§ The problem
Once the line with "Given: Select the 60.60" is found in the data, output it and each following line exactly, up to and including the line with "Task: Toggle the Autosave switch", and nothing before or after.

Collected data entries
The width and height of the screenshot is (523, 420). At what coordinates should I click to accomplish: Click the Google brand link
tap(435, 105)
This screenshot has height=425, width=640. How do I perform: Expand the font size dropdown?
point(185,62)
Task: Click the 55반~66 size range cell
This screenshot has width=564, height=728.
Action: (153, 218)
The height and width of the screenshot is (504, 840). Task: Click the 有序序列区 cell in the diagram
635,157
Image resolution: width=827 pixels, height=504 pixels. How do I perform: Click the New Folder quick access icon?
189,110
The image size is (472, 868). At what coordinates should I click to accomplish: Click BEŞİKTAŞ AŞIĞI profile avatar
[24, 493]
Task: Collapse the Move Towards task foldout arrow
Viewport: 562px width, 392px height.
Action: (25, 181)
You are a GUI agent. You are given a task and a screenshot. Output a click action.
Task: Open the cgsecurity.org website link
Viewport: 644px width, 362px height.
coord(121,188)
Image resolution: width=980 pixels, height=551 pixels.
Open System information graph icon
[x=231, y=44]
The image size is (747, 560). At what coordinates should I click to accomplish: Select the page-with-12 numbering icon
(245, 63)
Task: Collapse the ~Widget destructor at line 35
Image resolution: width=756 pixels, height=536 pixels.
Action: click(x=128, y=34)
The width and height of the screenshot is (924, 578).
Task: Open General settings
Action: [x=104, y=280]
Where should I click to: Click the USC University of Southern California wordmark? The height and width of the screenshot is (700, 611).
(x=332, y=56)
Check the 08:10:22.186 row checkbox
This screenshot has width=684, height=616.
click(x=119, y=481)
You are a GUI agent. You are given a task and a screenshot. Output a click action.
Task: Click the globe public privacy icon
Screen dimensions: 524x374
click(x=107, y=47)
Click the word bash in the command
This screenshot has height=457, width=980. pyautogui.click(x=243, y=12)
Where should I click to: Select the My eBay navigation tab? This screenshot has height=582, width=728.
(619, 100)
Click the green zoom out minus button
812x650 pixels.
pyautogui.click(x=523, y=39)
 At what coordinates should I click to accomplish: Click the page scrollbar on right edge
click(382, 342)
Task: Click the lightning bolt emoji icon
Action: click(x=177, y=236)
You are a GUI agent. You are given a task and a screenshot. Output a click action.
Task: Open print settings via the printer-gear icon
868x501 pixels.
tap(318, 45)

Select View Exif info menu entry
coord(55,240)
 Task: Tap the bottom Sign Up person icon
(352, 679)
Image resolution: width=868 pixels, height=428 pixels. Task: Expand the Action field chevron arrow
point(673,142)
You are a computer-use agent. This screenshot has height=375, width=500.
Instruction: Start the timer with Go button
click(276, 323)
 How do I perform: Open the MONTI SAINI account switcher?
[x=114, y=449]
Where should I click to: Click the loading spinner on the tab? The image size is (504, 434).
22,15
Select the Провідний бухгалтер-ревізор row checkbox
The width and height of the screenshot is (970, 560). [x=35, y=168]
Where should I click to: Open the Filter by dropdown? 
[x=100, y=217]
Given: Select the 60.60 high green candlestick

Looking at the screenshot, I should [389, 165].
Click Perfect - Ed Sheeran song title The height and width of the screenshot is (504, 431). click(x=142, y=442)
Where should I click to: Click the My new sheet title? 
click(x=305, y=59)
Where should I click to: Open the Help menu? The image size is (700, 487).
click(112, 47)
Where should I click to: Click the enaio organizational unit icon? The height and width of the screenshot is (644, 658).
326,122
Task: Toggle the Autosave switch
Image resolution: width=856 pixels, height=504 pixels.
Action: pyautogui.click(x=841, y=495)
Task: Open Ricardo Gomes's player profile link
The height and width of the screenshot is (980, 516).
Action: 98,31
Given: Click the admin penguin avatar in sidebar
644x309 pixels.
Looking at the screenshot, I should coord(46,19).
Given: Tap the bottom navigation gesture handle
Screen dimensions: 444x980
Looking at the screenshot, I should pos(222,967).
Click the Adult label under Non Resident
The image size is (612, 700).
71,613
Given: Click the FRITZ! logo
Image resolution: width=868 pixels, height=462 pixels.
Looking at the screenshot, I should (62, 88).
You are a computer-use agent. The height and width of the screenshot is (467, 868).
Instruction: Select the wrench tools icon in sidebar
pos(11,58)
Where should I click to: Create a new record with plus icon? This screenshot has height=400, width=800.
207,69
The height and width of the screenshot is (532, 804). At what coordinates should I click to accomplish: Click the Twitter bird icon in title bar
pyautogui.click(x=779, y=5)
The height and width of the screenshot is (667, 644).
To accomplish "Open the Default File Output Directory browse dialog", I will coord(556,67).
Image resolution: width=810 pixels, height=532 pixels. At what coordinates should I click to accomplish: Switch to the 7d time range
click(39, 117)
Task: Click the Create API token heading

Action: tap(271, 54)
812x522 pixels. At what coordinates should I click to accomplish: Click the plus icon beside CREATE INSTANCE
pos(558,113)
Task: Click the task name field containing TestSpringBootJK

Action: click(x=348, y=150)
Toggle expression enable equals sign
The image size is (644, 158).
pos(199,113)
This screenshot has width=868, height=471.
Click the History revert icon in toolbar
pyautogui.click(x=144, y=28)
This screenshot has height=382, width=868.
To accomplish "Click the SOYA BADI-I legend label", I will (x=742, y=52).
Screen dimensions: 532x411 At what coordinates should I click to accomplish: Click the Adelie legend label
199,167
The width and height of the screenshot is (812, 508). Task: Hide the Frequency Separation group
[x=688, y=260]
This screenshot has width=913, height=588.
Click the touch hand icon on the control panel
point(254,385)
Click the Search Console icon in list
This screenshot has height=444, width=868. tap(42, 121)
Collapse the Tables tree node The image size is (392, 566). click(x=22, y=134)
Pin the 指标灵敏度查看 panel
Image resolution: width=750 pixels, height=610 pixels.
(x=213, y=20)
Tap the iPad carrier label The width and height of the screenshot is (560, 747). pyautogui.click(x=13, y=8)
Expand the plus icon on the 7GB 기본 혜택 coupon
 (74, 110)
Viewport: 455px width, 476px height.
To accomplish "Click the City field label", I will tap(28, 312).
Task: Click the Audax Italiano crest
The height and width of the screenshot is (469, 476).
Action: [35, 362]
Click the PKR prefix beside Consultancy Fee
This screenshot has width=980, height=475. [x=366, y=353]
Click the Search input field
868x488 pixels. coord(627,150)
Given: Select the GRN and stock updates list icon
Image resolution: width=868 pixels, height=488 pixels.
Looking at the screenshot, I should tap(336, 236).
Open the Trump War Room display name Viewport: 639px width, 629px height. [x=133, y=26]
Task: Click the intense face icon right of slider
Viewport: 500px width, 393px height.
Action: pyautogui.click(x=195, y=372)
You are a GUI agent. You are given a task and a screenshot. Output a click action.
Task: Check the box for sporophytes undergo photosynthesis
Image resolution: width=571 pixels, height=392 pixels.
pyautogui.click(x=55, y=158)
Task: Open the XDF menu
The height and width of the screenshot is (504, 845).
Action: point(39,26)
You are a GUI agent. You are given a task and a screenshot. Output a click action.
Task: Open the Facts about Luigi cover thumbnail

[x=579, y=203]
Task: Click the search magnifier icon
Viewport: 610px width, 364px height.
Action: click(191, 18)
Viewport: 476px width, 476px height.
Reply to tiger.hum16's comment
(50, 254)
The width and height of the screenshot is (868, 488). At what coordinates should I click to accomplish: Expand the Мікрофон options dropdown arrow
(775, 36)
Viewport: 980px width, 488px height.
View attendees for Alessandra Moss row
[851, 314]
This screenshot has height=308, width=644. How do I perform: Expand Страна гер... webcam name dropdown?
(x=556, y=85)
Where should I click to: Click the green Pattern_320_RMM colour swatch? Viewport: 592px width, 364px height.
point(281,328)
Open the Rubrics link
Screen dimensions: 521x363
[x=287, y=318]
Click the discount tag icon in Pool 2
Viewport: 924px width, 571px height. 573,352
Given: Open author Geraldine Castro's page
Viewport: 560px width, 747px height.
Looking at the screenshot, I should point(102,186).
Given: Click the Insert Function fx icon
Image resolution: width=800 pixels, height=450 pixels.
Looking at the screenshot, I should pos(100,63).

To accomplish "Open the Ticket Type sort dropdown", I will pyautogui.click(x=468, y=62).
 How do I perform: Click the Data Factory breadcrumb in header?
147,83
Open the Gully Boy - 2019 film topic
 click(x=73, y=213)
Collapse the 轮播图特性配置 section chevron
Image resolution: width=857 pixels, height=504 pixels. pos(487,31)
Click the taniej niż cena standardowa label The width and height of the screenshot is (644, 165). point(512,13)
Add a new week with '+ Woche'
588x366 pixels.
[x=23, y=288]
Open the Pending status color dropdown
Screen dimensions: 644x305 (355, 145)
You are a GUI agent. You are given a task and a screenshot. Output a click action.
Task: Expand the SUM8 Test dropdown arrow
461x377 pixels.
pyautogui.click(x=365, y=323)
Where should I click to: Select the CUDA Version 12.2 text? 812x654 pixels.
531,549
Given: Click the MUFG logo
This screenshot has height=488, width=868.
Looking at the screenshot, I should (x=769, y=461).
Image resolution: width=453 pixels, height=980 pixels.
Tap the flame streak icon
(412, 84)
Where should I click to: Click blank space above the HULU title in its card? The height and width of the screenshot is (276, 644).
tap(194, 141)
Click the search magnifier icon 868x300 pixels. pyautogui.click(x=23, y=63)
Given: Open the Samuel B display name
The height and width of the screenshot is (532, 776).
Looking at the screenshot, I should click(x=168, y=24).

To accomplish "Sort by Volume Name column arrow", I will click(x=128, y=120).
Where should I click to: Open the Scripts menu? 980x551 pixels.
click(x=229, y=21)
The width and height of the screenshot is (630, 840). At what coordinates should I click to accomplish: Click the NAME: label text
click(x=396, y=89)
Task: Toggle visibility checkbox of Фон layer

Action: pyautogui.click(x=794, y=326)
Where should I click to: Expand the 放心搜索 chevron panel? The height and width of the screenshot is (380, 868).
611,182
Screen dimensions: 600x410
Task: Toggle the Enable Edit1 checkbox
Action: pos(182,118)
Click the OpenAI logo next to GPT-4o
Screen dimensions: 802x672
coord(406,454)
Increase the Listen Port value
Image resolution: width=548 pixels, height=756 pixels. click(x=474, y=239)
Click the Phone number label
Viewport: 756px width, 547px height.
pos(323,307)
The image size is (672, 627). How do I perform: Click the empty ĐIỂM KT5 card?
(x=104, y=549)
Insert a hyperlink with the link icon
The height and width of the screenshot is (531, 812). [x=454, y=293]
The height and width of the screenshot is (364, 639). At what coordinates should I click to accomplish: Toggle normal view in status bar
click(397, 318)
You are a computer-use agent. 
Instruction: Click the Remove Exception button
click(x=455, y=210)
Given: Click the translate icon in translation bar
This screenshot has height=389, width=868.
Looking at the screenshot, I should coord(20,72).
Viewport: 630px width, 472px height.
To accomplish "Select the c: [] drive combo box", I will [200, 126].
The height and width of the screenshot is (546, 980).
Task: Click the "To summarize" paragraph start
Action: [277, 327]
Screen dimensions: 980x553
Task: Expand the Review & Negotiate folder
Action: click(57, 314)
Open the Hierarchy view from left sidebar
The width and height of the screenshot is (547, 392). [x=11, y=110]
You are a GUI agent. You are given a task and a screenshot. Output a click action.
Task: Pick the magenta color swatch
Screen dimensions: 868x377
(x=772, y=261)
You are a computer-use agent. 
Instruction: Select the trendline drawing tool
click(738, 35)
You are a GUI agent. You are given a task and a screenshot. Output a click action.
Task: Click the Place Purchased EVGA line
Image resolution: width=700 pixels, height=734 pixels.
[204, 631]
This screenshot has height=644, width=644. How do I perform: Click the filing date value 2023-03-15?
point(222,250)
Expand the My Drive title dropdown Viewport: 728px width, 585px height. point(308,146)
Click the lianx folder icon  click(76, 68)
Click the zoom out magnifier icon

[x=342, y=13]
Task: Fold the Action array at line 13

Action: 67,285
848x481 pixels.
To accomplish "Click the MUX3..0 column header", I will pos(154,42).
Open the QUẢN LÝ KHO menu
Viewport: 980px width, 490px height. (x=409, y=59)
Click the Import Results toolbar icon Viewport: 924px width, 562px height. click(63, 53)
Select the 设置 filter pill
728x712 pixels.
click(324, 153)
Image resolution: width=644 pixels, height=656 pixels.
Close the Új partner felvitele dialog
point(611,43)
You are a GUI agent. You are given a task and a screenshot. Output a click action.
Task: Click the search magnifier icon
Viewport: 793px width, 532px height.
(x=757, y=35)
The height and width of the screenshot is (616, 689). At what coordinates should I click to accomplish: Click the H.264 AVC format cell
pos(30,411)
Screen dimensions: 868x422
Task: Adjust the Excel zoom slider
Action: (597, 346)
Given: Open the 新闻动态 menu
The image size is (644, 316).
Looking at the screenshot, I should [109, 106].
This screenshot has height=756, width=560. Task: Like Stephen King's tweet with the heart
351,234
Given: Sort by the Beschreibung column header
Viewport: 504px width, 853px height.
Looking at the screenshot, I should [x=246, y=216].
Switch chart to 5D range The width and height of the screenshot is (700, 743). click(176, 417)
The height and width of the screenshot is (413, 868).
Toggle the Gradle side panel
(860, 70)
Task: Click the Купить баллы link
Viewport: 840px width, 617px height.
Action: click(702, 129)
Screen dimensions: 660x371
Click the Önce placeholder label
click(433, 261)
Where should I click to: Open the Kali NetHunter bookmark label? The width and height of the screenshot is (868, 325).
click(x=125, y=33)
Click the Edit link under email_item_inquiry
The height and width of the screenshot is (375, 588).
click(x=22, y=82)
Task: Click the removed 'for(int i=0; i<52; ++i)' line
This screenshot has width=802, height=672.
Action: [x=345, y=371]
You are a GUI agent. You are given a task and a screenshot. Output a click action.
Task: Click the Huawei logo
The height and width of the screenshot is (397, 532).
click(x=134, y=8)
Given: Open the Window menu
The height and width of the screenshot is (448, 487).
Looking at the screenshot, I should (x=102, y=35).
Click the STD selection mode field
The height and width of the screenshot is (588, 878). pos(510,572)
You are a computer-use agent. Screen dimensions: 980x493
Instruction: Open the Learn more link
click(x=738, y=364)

§ Written answer
Given: Select the 60.60 high green candlestick

Looking at the screenshot, I should [389, 165].
Click Perfect - Ed Sheeran song title The height and width of the screenshot is (504, 431). click(x=142, y=442)
Where should I click to: Click the My new sheet title? 
click(x=305, y=59)
Where should I click to: Open the Help menu? The image size is (700, 487).
click(112, 47)
Where should I click to: Click the enaio organizational unit icon? The height and width of the screenshot is (644, 658).
326,122
Task: Toggle the Autosave switch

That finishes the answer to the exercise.